初のベスト4入りを果たした大躍進の日本経済大学
九州勢として、6年ぶりにベスト4入りを果たした日本経済大学。4年生の #88 中村翔和を中心にグループステージを勝ち抜き、7試合は群を抜いて多い。白鷗大学との対戦こそ叶わなかったが、準決勝では東京医療保健大学を苦しめ、53-65と互角に渡り合った。198cmの #7 ファール アミナタと #11 大久保陽菜がルーキーながら先発を任され、他にも1年生や下級生が活躍し、来年が楽しみだ。ふたたび九州1位で出場できれば第4シードとなり、今回とは違って優位に戦える。

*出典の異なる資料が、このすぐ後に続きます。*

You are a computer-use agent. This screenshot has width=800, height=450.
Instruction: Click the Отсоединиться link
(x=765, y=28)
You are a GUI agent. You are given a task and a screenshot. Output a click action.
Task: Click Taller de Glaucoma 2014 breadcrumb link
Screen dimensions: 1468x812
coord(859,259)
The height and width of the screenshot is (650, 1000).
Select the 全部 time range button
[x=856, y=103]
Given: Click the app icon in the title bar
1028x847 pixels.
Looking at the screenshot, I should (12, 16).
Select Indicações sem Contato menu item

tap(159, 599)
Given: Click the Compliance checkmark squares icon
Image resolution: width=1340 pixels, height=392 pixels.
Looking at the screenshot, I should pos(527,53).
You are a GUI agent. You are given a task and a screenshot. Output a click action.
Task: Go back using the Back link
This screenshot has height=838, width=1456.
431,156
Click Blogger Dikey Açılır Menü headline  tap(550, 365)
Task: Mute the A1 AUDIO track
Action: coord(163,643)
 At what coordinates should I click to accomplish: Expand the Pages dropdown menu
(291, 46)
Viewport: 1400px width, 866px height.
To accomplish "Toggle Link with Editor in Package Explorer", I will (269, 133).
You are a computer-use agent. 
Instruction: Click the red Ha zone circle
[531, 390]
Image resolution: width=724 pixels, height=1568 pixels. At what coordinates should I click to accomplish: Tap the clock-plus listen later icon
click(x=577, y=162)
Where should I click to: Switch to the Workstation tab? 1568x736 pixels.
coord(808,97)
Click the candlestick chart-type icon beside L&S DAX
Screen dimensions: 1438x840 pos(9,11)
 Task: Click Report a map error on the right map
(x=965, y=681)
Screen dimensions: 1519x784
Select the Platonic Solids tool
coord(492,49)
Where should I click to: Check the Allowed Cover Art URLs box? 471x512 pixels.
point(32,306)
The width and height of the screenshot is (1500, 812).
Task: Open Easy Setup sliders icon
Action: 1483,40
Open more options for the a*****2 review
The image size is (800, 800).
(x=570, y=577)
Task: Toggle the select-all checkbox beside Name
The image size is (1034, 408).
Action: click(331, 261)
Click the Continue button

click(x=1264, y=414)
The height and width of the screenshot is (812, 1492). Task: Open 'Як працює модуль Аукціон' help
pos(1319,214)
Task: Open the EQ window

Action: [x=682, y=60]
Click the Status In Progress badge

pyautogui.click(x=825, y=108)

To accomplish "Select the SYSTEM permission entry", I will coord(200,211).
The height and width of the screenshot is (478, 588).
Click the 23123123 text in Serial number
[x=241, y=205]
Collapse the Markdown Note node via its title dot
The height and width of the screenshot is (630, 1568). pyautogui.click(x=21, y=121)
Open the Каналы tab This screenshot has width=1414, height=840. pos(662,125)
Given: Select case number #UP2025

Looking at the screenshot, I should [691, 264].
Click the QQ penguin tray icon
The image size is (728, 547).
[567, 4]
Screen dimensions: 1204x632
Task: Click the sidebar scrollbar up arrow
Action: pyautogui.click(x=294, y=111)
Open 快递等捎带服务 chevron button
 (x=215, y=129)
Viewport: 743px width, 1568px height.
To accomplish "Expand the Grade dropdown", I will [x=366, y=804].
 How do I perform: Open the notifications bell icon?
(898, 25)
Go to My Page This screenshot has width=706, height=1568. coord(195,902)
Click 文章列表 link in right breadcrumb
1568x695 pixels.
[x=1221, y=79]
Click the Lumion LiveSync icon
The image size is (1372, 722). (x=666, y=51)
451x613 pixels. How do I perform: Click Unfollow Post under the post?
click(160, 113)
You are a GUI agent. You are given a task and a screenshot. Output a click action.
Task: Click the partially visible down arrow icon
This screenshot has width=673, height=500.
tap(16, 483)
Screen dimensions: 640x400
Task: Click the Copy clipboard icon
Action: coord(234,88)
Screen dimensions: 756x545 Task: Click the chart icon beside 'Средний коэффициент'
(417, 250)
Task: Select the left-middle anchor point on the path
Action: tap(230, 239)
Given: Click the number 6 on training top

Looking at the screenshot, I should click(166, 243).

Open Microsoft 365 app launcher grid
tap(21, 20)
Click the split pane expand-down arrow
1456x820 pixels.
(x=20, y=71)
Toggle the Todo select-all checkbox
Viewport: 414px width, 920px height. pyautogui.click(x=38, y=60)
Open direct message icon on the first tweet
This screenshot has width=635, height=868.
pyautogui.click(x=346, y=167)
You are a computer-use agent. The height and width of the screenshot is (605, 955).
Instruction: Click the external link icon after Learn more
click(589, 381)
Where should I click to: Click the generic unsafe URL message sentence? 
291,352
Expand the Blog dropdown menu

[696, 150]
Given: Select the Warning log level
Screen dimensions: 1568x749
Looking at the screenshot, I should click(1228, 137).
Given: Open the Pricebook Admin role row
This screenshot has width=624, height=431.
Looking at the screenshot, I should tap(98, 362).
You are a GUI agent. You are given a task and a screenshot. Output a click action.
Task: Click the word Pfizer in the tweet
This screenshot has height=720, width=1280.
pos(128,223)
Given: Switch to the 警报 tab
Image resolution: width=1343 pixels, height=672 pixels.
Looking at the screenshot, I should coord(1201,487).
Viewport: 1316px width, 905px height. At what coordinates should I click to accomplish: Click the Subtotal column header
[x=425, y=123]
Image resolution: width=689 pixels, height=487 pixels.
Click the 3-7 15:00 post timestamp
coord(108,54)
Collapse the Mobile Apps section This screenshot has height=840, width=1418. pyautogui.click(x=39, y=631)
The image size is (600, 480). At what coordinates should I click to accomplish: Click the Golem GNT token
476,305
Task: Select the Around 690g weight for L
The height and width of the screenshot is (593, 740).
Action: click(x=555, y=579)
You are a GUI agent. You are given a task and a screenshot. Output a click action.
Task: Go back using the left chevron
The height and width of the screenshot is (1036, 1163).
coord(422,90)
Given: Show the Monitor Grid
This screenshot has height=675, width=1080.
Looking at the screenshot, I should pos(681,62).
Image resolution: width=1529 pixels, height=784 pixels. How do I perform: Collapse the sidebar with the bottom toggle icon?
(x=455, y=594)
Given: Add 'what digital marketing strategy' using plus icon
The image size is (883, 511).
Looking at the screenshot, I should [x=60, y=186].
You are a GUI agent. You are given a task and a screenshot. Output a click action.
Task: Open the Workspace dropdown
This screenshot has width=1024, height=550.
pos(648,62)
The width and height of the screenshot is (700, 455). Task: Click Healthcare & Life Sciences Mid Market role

1年生の大久保は名門・桜花学園出身。「自分自身は高校のときはあまり試合に出られず、大学に行ってからスタートで起用してもらっています。負けたのは悔しいですが、通用するプレーも自分の中では結構あったと思っています」とプレータイムに比例して力を発揮。東京医療保健大学の選手たちから学ぶことも多く、「ピックの使い方が上手く、ダイブするときにセンターだけを見ているのではなくて、逆サイドのコーナーなどへのパスさばきが上手でした。また、速攻で走るときのスペーシングが、東京医療保健大学は広いとも思いました」と良い部分は貪欲に吸収する。さまざまな地域を代表するチームとの対戦、170cmの大久保は1〜4番ポジションまで幅広くマッチアップできたこともプラスになった。
拓殖大学との3位決定戦に、大久保の姿はなかった。1年生ながら6試合戦っていた疲れ、そして敗れたことで「集中力が切れたのかな」と安浦知仁監督は気遣い、体調を崩して欠場。準決勝で敗れたあと、「やり返したいです」と大久保は沸々と燃えており、それが発熱の原因になってしまったのかもしれない。
4年生たちの大学バスケが終わった。ともに桜花学園出身の白鷗大学 #42 田中平和と東京医療保健大学 #77 岡本美優は、バチバチとマッチアップしたくないと話すほど仲が良い。その2人がトヨタ自動車アンテロープスにアーリーエントリーで進むことが決まり、さらに三浦と古木、日本体育大学 #3 小野寺佑奈が今度はチームメイトとなる。白鷗大学 #7 桐原麻尋と東京医療保健大学 #22 林真帆を迎える富士通レッドウェーブでも、大学時代のライバル同士が仲間となって新たな戦いがはじまる。大学バスケの成長を示すように、26人がアーリーエントリーとしてWリーグへ進むことが発表された。ルーキーではあるが、4年生として見せた自信やリーダーシップを発揮し、新天地の起爆剤となる活躍を楽しみにしたい。